* Фрагмент страницы *
☆ ☆ ☆ ☆

Турецкая монархия лежала у ног великого владыки Самарканда. Весь христианский мир неожиданно почувствовал себя спасенным и вздохнул свободно; угнетенный Константинополь и греческие государства были точно чудом избавлены от немедленной гибели. Правда, греки и франки могли еще трепетать при мысли, что страшный владыка Азии, подобно Дарию и Ксерксу, собирается раздвинуть границы своей монархии на всю Европу; поэтому византийский правитель поспешил согласиться на уплату потребованной от него ежегодной дани. Тимур взял Бруссу, где добычей его были неоцененные сокровища; он сделал своим вассалом императора небольшого, но цветущего Трапезунта и разрушил Смирну; но у преддверия Геллеспонта он остановился, так как, кроме 22 трапезунтских кораблей, у него не было флота, который мог бы переправить его полчища в Европу. Разрушив государство османов в Малой Азии и восстановив, в качестве своих вассалов, покоренных еще Мурадом сельджукских князей в их владениях Ментеше, Кермиане, Айдине и Карамане, он в 1403 году покинул Переднюю Азию и возвратился в Самарканд.
Около этого времени умер у него в плену султан Баязет: один из наиболее трагических примеров того непостоянства счастья, которым отмечены все истории завоевателей вплоть до обоих Наполеонов. Его сыновья, избежавшие ангорской резни, тотчас же начали враждовать из-за отцовского трона, который не пал еще в Адрианополе и мог быть восстановлен также в Бруссе. Очевидно, не было момента более благоприятного для западных государей и народов для того, чтобы прогнать турок из Европы в Азию. Но этот великий, невозвратный момент прошел бесполезно, ибо все западные государства заняты были своими внутренними революциями и войнами, а папство, разбитое расколом, потеряло свой моральный авторитет. В этой катастрофе, требовавшей от всех геройского напряжения, жизненная сила Запада оказалась равной нулю; наоборот, жизненность государства османов выказала такую мощь, что оно пережило даже этот смертельный кризис.
Весть об этих чрезвычайных событиях дошла до императора Мануила, когда он был при дворе Карла VI в Париже, куда прибыли послы, призывая его в Константинополь и давая ему даже надежду на заключение союза с Тимуром. Но прежде, чем он успел добыть на Западе средства и войско для возвращения на родину, Сулейман, старший сын Баязета, был провозглашен в Адрианополе преемником своего отца. Ничто не может служить лучшим доказательством бессилия, взаимной вражды и бессердечного эгоизма всех тогдашних государств и правителей Запада, чем признание верховенства нового султана даже в этот момент, когда сила турецкой монархии была надломлена внутренними раздорами.

☆ ☆ ☆ ☆

Записи из набора данных:
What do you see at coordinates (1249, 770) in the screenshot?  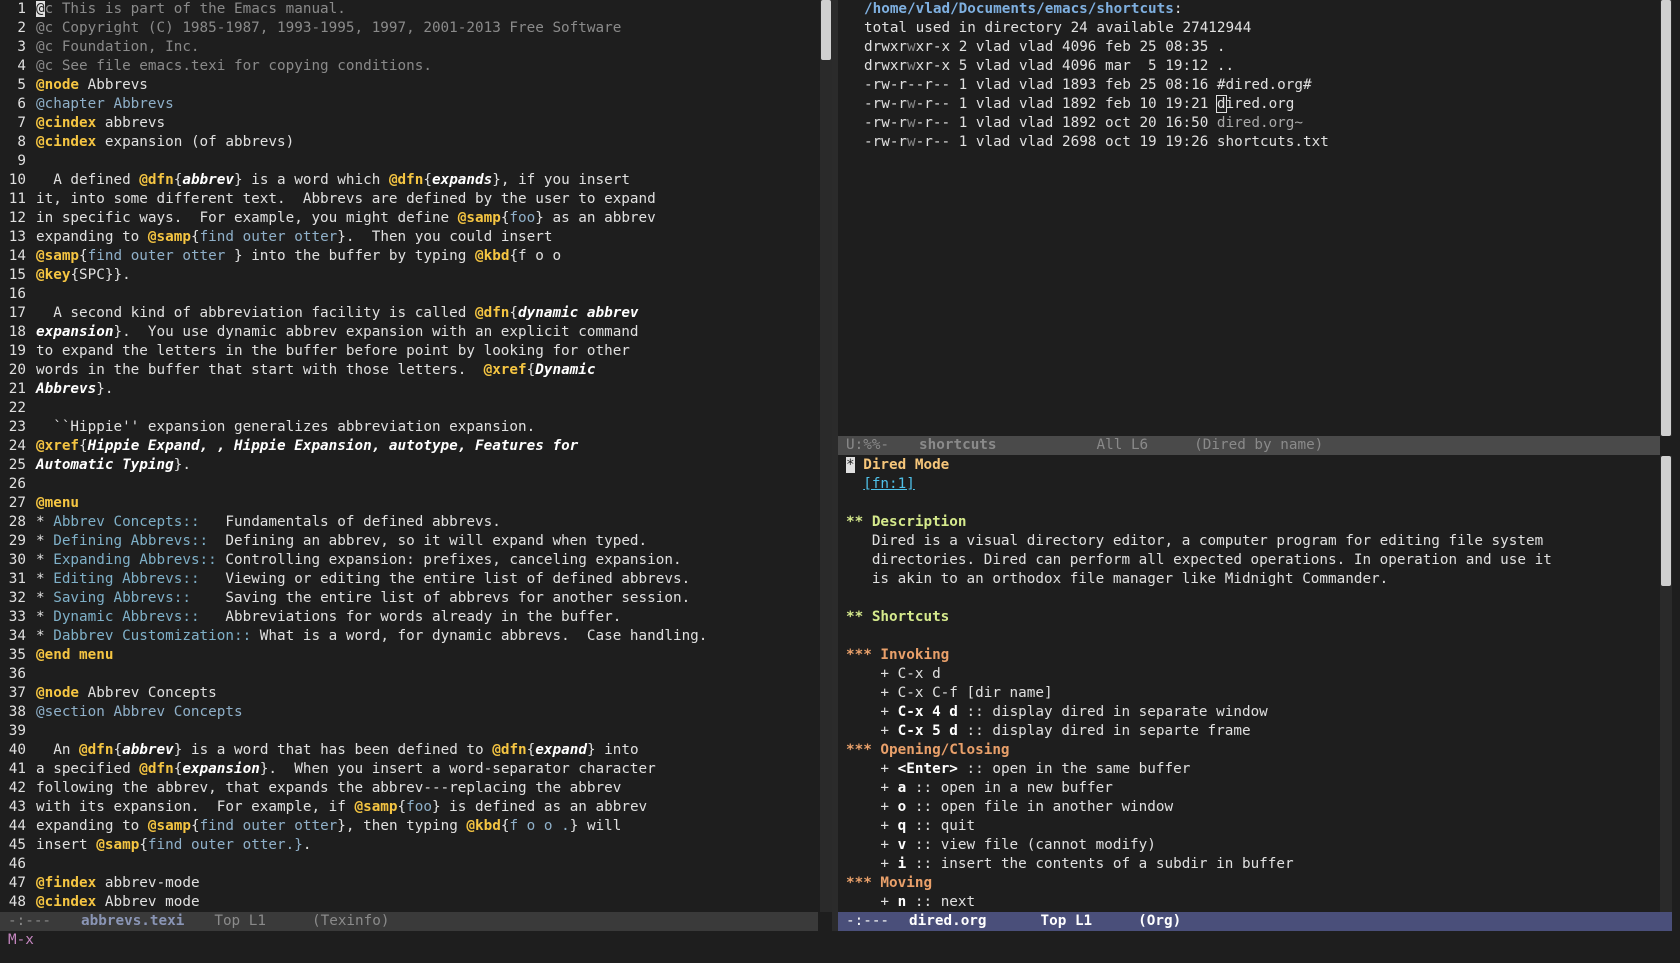 I see `buffer-line: + <Enter> :: open in the same buffer` at bounding box center [1249, 770].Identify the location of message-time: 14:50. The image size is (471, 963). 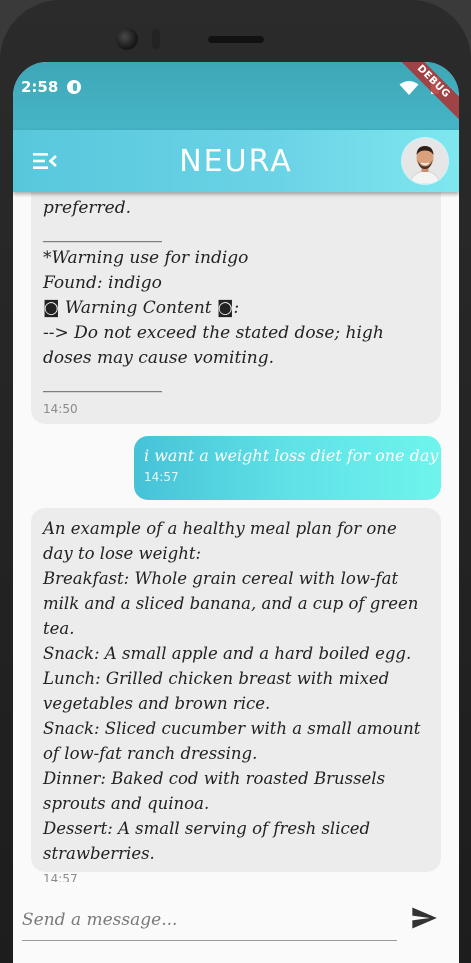
(60, 409). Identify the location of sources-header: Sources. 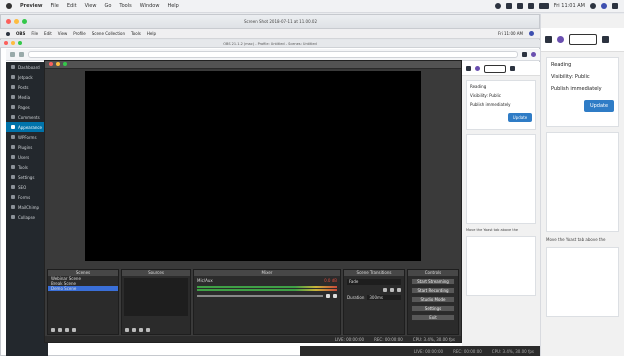
(156, 273).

☆ ☆ ☆ ☆

* Что сделать *
Изложите в виде краткого списка абзац фрагмента о Тимуре и османах, который начинается словами «Весть об этих чрезвычайных событиях». Сохраните его главные факты. Материал здесь никак не используется.

* Ответ *
- Весть о событиях застала императора Мануила в Париже при дворе Карла VI. Туда прибыли послы, которые звали его в Константинополь и даже обнадеживали союзом с Тимуром.
- Мануил еще не успел добыть на Западе средства и войско для возвращения, а в Адрианополе преемником Баязета уже провозгласили его старшего сына Сулеймана.
- Западные государства и правители признали верховенство нового султана даже тогда, когда турецкая монархия была надломлена внутренними раздорами. Это лучше всего доказывает их бессилие, взаимную вражду и бессердечный эгоизм.